The conclusion of the article isn't entirely accurate.

> Why? Because they are calculated using the BLAS library available in the OS, which means that not even writing C++ SIMD code will make me have a faster implementation than the one Python is using and I will probably have to write my own assembly code with compiler-like tricks to go as fast as Python plus C++ libraries.

Switching from C++ SIMD intrinsics to assembly won't yield significant performance improvements for cosine distance. The kernel is typically too small for reordering tricks to have much impact. In fact, you can already outperform both NumPy and SciPy with optimized intrinsics, as I discussed in a previous HN post (https://github.com/ashvardanian/simsimd?tab=readme-ov-file#c...). There's also a promising RFC in SciPy to allow pluggable backends, which could make integrating such kernels easier (https://github.com/scipy/scipy/issues/21645#issuecomment-239...).

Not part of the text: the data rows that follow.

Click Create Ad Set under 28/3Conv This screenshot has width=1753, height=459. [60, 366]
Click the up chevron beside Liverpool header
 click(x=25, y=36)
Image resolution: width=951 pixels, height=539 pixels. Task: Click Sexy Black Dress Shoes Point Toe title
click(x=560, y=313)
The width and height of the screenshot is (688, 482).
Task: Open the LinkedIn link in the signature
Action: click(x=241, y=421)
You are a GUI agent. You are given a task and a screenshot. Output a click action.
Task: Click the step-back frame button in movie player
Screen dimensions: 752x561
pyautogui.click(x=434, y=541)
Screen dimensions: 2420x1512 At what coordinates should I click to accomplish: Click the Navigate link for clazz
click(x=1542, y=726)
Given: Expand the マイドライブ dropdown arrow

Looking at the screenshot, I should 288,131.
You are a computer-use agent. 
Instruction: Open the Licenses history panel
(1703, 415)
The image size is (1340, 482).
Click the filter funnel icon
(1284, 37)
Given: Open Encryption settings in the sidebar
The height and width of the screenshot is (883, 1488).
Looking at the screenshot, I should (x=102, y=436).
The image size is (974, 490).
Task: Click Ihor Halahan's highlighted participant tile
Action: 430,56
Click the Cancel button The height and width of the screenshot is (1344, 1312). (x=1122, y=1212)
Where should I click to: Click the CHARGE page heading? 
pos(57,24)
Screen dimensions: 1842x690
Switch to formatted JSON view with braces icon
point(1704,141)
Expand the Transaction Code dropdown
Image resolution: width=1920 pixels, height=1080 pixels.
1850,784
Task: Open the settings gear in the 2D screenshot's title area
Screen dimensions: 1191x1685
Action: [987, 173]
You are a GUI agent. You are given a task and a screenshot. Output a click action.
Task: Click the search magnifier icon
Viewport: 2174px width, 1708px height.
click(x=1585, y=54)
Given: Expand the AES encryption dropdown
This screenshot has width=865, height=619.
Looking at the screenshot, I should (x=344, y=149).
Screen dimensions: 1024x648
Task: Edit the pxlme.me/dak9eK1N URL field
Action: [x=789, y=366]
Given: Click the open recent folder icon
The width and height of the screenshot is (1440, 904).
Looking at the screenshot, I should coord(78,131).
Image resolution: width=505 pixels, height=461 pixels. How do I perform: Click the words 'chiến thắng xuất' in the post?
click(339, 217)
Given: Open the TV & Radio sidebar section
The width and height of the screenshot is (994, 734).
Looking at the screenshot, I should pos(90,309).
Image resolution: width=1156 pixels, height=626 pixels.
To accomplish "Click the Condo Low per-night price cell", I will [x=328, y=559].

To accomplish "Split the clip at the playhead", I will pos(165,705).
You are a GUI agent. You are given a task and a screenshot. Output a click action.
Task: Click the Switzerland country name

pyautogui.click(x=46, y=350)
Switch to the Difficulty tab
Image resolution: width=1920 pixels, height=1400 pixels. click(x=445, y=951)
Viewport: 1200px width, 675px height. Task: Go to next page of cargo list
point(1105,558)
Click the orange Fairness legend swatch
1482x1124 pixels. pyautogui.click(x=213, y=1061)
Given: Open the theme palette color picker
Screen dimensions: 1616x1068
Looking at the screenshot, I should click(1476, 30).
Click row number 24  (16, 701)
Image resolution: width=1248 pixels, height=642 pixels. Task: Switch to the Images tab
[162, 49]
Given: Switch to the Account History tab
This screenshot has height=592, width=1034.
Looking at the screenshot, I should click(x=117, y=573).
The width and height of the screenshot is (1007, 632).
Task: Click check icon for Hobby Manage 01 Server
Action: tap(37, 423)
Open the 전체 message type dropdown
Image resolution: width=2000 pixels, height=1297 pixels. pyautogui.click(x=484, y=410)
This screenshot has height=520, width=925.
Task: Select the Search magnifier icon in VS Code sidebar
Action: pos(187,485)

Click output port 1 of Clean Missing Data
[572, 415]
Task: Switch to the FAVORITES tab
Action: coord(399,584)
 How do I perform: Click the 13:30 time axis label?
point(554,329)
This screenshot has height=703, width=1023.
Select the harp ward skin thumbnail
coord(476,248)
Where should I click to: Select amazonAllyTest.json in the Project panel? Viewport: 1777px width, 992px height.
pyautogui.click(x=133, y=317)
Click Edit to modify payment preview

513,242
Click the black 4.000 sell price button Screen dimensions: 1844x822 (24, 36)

For many-to-many distance calculations on low-dimensional vectors, the bottleneck is often in the reciprocal square roots. Using LibC is slow but highly accurate. Intrinsics are faster, but you'll need several Newton-Raphson iterations for precision, and the number of iterations varies between x86 and Arm architectures (https://github.com/ashvardanian/simsimd?tab=readme-ov-file#c...). When dealing with high-dimensional vectors, you start competing with BLAS implementations, though they, too, have limitations on newer hardware or in mixed precision scenarios.

> Intrinsics are faster, but you'll need several Newton-Raphson iterations for precision

I wonder have you tried non-approximated intrinsics like _mm_div_ps( mul, _mm_sqrt_ps( div2 ) ) ?

The reason standard library is so slow is exception handling and other edge cases. On modern CPUs normal non-approximated FP division and square root instructions aren’t terribly slow, e.g. on my computer FP32 square root instruction has 15 cycles latency and 0.5 cycles throughput.

  • yeah you generally can't approximate sqrt faster than computing it. sqrt is generally roughly as fast as division.